--- TASK DESCRIPTION ---
Revise the material below, replacing "Instruction:" with "Goal:" wherever it occurs and leaving everything else unchanged.

--- DATASET EXCERPTS ---
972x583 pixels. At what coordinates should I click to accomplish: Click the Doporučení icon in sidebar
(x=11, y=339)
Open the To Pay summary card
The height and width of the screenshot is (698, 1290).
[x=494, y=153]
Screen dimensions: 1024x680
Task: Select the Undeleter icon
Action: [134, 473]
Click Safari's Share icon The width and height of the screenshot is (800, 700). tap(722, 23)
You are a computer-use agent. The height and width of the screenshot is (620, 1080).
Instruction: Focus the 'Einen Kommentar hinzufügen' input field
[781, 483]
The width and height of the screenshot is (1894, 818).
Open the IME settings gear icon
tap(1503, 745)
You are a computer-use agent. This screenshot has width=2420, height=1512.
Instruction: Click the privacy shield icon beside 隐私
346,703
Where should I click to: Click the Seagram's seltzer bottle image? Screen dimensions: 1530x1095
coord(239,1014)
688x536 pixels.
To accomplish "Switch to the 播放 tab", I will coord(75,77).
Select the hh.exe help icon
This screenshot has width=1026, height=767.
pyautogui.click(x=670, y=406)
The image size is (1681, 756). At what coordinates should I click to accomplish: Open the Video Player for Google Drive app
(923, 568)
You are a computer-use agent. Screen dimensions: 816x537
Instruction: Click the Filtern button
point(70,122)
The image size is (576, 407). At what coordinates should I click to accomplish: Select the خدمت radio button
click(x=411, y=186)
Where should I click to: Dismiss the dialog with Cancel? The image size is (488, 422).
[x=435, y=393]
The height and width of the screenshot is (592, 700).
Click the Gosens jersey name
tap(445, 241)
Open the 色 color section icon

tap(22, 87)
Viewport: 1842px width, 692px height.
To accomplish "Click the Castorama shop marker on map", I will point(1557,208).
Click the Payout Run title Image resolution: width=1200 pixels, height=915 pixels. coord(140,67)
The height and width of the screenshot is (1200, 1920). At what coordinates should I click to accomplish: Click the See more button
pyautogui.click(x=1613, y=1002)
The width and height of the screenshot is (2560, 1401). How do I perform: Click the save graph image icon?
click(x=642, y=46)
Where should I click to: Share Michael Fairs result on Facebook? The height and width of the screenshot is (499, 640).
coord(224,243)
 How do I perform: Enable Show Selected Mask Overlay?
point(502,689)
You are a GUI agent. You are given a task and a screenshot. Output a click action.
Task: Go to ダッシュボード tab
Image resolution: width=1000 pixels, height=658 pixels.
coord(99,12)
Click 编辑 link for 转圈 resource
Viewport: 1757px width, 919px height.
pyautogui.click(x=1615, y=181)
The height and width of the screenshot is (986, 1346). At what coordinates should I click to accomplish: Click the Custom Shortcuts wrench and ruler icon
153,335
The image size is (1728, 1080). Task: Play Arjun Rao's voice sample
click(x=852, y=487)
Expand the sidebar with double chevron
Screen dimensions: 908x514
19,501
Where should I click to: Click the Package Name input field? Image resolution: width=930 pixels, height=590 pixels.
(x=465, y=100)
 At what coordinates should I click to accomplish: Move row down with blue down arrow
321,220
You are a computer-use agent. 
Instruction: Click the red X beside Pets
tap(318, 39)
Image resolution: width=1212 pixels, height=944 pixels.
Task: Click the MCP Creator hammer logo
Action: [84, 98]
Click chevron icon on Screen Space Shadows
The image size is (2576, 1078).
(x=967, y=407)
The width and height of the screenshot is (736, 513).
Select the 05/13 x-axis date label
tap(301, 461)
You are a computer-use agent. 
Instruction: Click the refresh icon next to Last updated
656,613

--- CORRECT RESULT ---
972x583 pixels. At what coordinates should I click to accomplish: Click the Doporučení icon in sidebar
(x=11, y=339)
Open the To Pay summary card
The height and width of the screenshot is (698, 1290).
[x=494, y=153]
Screen dimensions: 1024x680
Task: Select the Undeleter icon
Action: [134, 473]
Click Safari's Share icon The width and height of the screenshot is (800, 700). tap(722, 23)
You are a computer-use agent. The height and width of the screenshot is (620, 1080).
Goal: Focus the 'Einen Kommentar hinzufügen' input field
[781, 483]
The width and height of the screenshot is (1894, 818).
Open the IME settings gear icon
tap(1503, 745)
You are a computer-use agent. This screenshot has width=2420, height=1512.
Goal: Click the privacy shield icon beside 隐私
346,703
Where should I click to: Click the Seagram's seltzer bottle image? Screen dimensions: 1530x1095
coord(239,1014)
688x536 pixels.
To accomplish "Switch to the 播放 tab", I will coord(75,77).
Select the hh.exe help icon
This screenshot has width=1026, height=767.
pyautogui.click(x=670, y=406)
The image size is (1681, 756). At what coordinates should I click to accomplish: Open the Video Player for Google Drive app
(923, 568)
You are a computer-use agent. Screen dimensions: 816x537
Goal: Click the Filtern button
point(70,122)
The image size is (576, 407). At what coordinates should I click to accomplish: Select the خدمت radio button
click(x=411, y=186)
Where should I click to: Dismiss the dialog with Cancel? The image size is (488, 422).
[x=435, y=393]
The height and width of the screenshot is (592, 700).
Click the Gosens jersey name
tap(445, 241)
Open the 色 color section icon

tap(22, 87)
Viewport: 1842px width, 692px height.
To accomplish "Click the Castorama shop marker on map", I will point(1557,208).
Click the Payout Run title Image resolution: width=1200 pixels, height=915 pixels. coord(140,67)
The height and width of the screenshot is (1200, 1920). At what coordinates should I click to accomplish: Click the See more button
pyautogui.click(x=1613, y=1002)
The width and height of the screenshot is (2560, 1401). How do I perform: Click the save graph image icon?
click(x=642, y=46)
Where should I click to: Share Michael Fairs result on Facebook? The height and width of the screenshot is (499, 640).
coord(224,243)
 How do I perform: Enable Show Selected Mask Overlay?
point(502,689)
You are a GUI agent. You are given a task and a screenshot. Output a click action.
Task: Go to ダッシュボード tab
Image resolution: width=1000 pixels, height=658 pixels.
coord(99,12)
Click 编辑 link for 转圈 resource
Viewport: 1757px width, 919px height.
pyautogui.click(x=1615, y=181)
The height and width of the screenshot is (986, 1346). At what coordinates should I click to accomplish: Click the Custom Shortcuts wrench and ruler icon
153,335
The image size is (1728, 1080). Task: Play Arjun Rao's voice sample
click(x=852, y=487)
Expand the sidebar with double chevron
Screen dimensions: 908x514
19,501
Where should I click to: Click the Package Name input field? Image resolution: width=930 pixels, height=590 pixels.
(x=465, y=100)
 At what coordinates should I click to accomplish: Move row down with blue down arrow
321,220
You are a computer-use agent. 
Goal: Click the red X beside Pets
tap(318, 39)
Image resolution: width=1212 pixels, height=944 pixels.
Task: Click the MCP Creator hammer logo
Action: [84, 98]
Click chevron icon on Screen Space Shadows
The image size is (2576, 1078).
(x=967, y=407)
The width and height of the screenshot is (736, 513).
Select the 05/13 x-axis date label
tap(301, 461)
You are a computer-use agent. 
Goal: Click the refresh icon next to Last updated
656,613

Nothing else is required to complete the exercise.